Waning Hyun adalah putri
Parameswara. Pengganti Parameswara adalah Guningbhaya lalu Tohjaya. Sepeninggal
Tohjaya, Seminingrat menyatukan kembali kerajaan Tumapel. Lempengan kelima
berisi kesetiaan Pranaraja terhadap Seminingrat. Juga berisi puji-pujian untuk
Seminingrat. Lempengan ketujuh berisi lanjutan nama-nama raja bawahan yang
diangkat Seminingrat, antara lain Kertanagara di Kadiri dan Jayakatwang di
Gelang-Gelang. Lempengan kedelapan berisi ungkapan terima kasih para abdi yang
dipimpin Ramapati atas anugerah raja. Lempengan kesembilan berisi anugerah
untuk Pranaraja adalah desa Mula dan Malurung. Disebutkan pula Seminingrat
adalah cucu Bhatara Siwa pendiri kerajaan. Lempengan kesepuluh berisi perintah
Seminingrat melalui Ramapati supaya Kertanagara mengesahkan anugerah tersebut
untuk Pranaraja. Pranaraja yang mendapat hadiah desa Mula dan Malurung
disebutkan sebagai seorang pegawai kerajaan Kadiri yang setia dan rajin.

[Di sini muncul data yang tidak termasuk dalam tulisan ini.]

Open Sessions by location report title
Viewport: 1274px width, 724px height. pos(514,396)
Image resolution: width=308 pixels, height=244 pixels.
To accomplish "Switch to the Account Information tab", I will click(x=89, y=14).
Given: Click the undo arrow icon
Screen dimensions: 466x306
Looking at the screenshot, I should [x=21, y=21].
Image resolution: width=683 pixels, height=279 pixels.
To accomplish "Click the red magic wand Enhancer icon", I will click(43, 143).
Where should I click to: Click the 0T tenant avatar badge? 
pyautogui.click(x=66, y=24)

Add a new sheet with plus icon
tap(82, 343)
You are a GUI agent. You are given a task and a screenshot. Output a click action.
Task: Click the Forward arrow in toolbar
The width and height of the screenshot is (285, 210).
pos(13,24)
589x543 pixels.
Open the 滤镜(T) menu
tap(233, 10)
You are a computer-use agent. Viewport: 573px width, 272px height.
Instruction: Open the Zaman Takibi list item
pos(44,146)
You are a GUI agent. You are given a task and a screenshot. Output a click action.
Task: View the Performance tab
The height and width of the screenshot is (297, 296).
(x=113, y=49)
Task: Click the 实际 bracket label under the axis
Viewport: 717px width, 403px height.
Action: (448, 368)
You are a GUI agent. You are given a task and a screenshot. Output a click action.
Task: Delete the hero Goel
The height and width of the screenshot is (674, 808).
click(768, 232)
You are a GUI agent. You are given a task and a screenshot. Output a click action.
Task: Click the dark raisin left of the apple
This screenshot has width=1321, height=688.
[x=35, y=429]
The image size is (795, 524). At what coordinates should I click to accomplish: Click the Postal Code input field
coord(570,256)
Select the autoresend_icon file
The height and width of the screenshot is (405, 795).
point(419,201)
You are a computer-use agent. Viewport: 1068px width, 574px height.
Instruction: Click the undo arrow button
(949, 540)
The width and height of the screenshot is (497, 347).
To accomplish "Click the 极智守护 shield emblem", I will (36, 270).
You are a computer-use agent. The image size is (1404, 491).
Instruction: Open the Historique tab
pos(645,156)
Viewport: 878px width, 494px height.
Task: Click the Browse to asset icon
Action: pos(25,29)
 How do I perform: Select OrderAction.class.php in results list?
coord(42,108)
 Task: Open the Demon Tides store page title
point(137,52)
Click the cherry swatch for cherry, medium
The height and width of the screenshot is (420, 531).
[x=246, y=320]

Ia mengabdi pada tiga raja sebelum
Kertanagara yaitu Bhatara Parameswara, Guningbhaya, dan Tohjaya. Adapun
Kertanagara saat itu (1255) baru menjadi raja bawahan di Kadiri, belum menjadi
raja Singhasari. Hadiah untuk Pranaraja telah dijanjikan oleh Seminingrat raja
Tumapel. Seminingrat lalu memerintahkan putranya, Kertanagara untuk
melaksanakannya. Seminingrat di sini merupakan nama lain dari Raja
Wisnuwardhana. Tokoh Pranaraja juga ditemukan dalam Pararaton sebagai pembantu
Tohjaya yang mengusulkan supaya Ranggawuni dan Mahisa Campaka dibunuh. Rupanya
pengarang Pararaton secara samar-samar mengetahui adanya tokoh bernama
Pranaraja yang pernah mengabdi pada Tohjaya. Namun karena tidak mengetahui
jasa-jasanya, maka Pranaraja pun dikisahkan sebagai seorang penghasut.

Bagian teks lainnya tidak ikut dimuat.